The frequencies of all variants in the UAE genomes were calculated and their position relative to the NCBI reference genome hg19 were identified. Over 2 million alleles on hg19 were altered by replacing all the positions with the UAE major alternative alleles with frequencies of 50% or higher, a strategy that was used in the construction of the Qatar and Vietnam reference genomes (Thanh et al., 2015; Fakhro et al., 2016). From this effort, a reference genome for the UAE was generated for the first time. The UAERG should be more compatible with UAE genomes than the reference genomes that have been widely used to date. The UAERG is expected to be a fundamental tool that will advance genome and public health research in the UAE.

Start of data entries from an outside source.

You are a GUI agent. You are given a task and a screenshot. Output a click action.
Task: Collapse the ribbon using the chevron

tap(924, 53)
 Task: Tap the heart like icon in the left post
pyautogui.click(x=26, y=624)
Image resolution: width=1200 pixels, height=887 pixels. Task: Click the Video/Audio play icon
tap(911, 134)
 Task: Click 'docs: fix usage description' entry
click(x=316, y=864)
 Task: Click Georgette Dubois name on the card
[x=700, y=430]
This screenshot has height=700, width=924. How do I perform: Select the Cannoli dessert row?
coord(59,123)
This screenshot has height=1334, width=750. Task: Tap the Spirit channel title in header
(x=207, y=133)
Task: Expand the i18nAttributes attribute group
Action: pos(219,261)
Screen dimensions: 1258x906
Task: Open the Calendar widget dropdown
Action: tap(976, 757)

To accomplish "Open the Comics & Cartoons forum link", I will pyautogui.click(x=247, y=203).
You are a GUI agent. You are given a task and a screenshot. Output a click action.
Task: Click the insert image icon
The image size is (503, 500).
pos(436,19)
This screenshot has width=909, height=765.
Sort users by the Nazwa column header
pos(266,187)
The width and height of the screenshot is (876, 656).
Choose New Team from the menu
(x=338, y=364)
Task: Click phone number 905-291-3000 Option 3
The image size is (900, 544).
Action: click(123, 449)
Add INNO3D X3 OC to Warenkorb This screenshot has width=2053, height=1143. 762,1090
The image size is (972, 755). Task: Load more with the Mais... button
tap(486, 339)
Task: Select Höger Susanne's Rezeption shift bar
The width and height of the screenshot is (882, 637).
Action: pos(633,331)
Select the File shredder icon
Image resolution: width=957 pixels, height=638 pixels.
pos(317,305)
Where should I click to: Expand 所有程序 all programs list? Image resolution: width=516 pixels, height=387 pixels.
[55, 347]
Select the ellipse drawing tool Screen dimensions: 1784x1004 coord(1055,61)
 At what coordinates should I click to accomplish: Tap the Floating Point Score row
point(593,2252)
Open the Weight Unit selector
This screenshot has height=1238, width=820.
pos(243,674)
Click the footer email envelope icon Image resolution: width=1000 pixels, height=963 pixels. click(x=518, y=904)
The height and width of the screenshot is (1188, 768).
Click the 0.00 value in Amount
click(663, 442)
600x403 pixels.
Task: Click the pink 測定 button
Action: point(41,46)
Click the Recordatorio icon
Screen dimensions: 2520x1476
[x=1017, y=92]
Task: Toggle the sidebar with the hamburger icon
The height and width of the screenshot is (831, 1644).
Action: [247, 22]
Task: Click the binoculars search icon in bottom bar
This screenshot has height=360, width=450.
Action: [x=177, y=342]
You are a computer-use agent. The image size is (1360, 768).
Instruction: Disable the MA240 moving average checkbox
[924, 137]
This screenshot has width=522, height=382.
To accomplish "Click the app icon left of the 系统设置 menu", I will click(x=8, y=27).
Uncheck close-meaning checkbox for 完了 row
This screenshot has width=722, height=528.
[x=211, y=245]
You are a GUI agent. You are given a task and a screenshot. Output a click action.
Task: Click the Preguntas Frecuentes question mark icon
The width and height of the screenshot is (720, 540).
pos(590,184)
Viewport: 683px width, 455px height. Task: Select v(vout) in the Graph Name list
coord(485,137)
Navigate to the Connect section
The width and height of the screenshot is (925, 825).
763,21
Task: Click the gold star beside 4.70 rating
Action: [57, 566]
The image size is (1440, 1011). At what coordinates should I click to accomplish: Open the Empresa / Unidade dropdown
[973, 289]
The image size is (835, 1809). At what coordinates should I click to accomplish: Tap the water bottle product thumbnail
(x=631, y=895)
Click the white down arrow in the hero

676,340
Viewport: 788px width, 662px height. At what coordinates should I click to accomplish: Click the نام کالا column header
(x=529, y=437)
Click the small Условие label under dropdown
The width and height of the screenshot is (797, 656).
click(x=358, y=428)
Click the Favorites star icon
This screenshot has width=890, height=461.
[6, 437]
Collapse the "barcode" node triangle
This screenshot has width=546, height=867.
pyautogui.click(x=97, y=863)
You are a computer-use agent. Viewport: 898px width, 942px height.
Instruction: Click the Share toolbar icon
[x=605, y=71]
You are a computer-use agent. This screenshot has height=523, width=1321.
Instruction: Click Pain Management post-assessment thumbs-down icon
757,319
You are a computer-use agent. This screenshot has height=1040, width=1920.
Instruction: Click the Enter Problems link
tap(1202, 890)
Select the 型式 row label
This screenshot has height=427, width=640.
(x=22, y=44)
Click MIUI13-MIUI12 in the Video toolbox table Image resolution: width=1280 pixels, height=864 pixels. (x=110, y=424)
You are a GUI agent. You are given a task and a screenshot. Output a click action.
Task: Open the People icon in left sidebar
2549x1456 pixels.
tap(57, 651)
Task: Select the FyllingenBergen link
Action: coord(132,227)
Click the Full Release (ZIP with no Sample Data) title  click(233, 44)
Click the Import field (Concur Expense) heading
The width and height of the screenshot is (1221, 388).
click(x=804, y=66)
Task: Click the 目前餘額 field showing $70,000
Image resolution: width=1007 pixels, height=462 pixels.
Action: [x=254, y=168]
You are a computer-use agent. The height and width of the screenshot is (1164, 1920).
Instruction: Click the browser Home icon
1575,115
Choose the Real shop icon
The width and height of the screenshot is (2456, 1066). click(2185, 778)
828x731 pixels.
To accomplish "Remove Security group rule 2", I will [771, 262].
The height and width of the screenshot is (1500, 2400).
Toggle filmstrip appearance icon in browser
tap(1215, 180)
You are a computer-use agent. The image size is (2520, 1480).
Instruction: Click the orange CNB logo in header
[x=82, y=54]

The benefit of the new reference genome was established by testing four WGS from UAE individuals by showing significant enhancement of the genotype calling quality in the form of a reduction of approximately 19% called variants which corresponds to approximately one million less called variants.
The UAE-specific AFs will decrease the rates of misdiagnosis of genetic diseases that mainly depend on values from populations with genetic compositions that differ from the UAE and that, for example, by ruling out known disease-causing variants with high AFs in the UAE population. The variant reduction; in the magnitude of hundreds of thousands due to the use of the UAERG; is deemed helpful in the variant filtration step when searching for disease causing variants by reducing the number of variants that need to be considered in the analysis. Furthermore, records of variants with MAAF > 50% were cataloged as well as their associated pathogenicity whenever available (Supplementary Table S4).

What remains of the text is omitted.